**Work order**
In the faculty profile below, who guided Dr. Boettiger's Ph.D. research, and at which university?

**Extract**
Photo of Dr. Alistair Boettiger, Assistant Professor of Developmental Biology at Stanford University.
Bio-X Affiliated Faculty

Dr. Alistair Boettiger is an Assistant Professor in the Department of Developmental Biology at the Stanford University School of Medicine and is a member of Bio-X and the Biophysics Program. As an undergraduate he studied Physics and Molecular Biology at Princeton University, where he had the opportunity to experience lab research under the mentorship of Stas Shvartsman, who introduced him to his abiding interest in quantitative imaging and animal development. He conducted his Ph.D. research under the guidance of Michael Levine at UC Berkeley, where he studied cis-regulatory sequences that modulate the precision and robustness of gene expression (in particular shadow enhancers and paused promoters). As a postdoc in Xiaowei Zhuang's single-molecule imaging group at Harvard University, he studied gene regulation through super-resolution microscopy, multiplexed, error-correcting imaging, and deep sequencing. Dr. Boettiger started his lab at Stanford in 2016.

Dr. Boettiger's research aims to improve our understanding of how cells with the same genome can develop dramatically different behaviors. For example, consider the mechanical abilities of a muscle cell compared to the electrical excitability of a neuron, or the industrious activity of bone building cells in a youthful person compared to an elderly one. Each of these cells, (if taken from the same individual) has an identical genome — and yet each is “reading” a very distinct subset of that genome and consequently carrying out very different behaviors. The choice of what to read and what to hide away is made during development. An increasing body of data suggests this is accomplished by modifying the genome both in the nature of the proteins bound to different sequences and in the spatial organization of those sequences relative to each other. The spatial organization or folding of the genome may be particularly important in complex multicellular organisms, since many of the sequences known to interact based on genetic data are nonetheless substantially separated from each other along the linear genome. By regulating the folding of this linear sequence into a higher order structure, a cell might change which regulatory sequences have access to which genes, and achieve different behavioral states.

**Data to examine**
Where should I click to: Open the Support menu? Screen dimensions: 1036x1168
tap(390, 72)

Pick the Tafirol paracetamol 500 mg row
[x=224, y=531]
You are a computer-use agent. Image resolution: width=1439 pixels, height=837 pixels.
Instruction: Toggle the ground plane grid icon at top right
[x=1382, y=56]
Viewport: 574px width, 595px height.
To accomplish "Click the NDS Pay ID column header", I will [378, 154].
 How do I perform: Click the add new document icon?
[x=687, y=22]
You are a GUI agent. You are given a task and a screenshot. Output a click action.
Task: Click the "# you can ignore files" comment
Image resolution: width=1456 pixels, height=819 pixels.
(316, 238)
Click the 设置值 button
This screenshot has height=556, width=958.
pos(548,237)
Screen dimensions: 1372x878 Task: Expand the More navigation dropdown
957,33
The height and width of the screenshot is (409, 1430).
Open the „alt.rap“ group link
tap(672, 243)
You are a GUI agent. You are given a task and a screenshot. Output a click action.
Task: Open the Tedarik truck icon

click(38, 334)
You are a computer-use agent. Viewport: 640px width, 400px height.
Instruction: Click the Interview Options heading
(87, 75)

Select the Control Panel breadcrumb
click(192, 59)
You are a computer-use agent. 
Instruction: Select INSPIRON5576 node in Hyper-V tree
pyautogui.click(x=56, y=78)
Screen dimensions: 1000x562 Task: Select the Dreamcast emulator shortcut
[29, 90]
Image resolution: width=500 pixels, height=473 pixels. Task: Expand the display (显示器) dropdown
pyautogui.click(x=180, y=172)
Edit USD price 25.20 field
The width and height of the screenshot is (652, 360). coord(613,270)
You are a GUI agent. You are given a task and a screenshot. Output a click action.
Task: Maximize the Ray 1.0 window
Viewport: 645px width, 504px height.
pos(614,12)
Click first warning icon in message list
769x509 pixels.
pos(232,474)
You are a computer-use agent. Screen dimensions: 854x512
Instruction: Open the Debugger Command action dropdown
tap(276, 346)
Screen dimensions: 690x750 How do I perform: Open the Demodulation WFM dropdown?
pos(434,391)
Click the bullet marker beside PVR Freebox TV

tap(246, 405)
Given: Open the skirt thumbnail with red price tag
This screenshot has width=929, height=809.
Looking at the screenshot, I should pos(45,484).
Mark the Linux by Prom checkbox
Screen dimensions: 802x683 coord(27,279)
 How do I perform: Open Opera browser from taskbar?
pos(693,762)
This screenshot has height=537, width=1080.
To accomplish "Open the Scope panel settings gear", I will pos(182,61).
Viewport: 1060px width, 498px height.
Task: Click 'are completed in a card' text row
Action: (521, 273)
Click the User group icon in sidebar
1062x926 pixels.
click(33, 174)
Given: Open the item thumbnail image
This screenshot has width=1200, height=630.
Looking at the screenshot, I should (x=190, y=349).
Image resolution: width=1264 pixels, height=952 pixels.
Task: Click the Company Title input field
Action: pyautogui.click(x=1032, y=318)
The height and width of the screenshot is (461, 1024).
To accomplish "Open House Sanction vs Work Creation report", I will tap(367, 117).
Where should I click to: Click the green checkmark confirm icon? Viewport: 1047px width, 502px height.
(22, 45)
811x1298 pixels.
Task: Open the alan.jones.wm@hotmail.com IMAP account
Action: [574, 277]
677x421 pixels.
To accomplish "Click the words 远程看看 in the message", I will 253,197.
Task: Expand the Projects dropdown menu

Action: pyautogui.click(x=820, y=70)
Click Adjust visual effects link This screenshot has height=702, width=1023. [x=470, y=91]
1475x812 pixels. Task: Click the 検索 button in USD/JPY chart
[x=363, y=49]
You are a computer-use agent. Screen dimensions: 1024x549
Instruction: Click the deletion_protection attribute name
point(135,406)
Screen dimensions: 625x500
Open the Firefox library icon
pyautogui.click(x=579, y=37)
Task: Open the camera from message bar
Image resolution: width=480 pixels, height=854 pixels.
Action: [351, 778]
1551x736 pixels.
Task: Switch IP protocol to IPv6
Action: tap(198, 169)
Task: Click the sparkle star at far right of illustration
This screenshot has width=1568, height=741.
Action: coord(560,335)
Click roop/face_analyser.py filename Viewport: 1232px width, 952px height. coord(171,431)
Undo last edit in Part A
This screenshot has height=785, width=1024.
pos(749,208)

**Answer space**
Michael Levine, at UC Berkeley.